-- GIVEN INSTRUCTION --
Quote the lines of the items below verbatim, starting at the line containing "Task: Click the 3ds Max icon in title bar" and ending with the line containing "tap(462, 155)", both included.

-- Rows taken from a dataset --

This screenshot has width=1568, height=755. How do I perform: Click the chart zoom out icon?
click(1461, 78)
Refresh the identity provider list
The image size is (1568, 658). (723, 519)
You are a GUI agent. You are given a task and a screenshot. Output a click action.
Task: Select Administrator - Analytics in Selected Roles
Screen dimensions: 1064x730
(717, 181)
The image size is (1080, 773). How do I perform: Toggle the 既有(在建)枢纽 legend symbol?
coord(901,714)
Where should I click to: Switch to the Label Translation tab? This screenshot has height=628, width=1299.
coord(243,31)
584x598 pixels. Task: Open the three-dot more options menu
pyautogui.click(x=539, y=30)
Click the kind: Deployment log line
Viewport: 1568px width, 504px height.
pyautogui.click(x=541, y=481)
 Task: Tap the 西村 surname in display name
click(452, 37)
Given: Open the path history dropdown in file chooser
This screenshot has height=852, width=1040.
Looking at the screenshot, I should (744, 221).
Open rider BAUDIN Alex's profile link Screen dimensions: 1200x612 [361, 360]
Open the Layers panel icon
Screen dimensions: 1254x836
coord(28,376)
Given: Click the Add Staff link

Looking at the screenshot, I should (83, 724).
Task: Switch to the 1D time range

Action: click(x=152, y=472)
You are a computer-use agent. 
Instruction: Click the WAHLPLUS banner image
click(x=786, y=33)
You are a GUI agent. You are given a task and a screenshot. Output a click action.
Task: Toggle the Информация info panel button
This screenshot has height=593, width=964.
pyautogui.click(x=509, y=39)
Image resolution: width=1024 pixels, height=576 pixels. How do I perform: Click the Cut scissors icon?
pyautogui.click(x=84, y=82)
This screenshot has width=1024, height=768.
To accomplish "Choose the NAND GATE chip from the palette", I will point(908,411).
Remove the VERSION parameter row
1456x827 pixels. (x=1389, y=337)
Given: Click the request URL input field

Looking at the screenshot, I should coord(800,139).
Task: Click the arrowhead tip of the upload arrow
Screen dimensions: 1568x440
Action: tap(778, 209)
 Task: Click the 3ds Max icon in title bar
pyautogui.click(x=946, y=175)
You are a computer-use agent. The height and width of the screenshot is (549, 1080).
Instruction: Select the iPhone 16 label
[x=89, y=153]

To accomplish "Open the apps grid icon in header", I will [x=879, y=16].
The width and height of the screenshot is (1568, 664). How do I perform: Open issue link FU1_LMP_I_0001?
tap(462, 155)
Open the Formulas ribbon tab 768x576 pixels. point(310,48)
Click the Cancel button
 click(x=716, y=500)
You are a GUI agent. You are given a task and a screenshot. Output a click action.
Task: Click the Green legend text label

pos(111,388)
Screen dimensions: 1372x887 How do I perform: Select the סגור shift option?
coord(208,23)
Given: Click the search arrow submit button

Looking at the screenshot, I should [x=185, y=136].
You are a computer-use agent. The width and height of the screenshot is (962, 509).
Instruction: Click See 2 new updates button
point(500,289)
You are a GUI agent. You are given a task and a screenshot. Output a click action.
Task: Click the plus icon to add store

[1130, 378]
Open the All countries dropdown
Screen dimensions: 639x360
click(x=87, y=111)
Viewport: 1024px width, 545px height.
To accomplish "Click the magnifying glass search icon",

-- FINAL ANSWER --
 Task: Click the 3ds Max icon in title bar
pyautogui.click(x=946, y=175)
You are a computer-use agent. The height and width of the screenshot is (549, 1080).
Instruction: Select the iPhone 16 label
[x=89, y=153]

To accomplish "Open the apps grid icon in header", I will [x=879, y=16].
The width and height of the screenshot is (1568, 664). How do I perform: Open issue link FU1_LMP_I_0001?
tap(462, 155)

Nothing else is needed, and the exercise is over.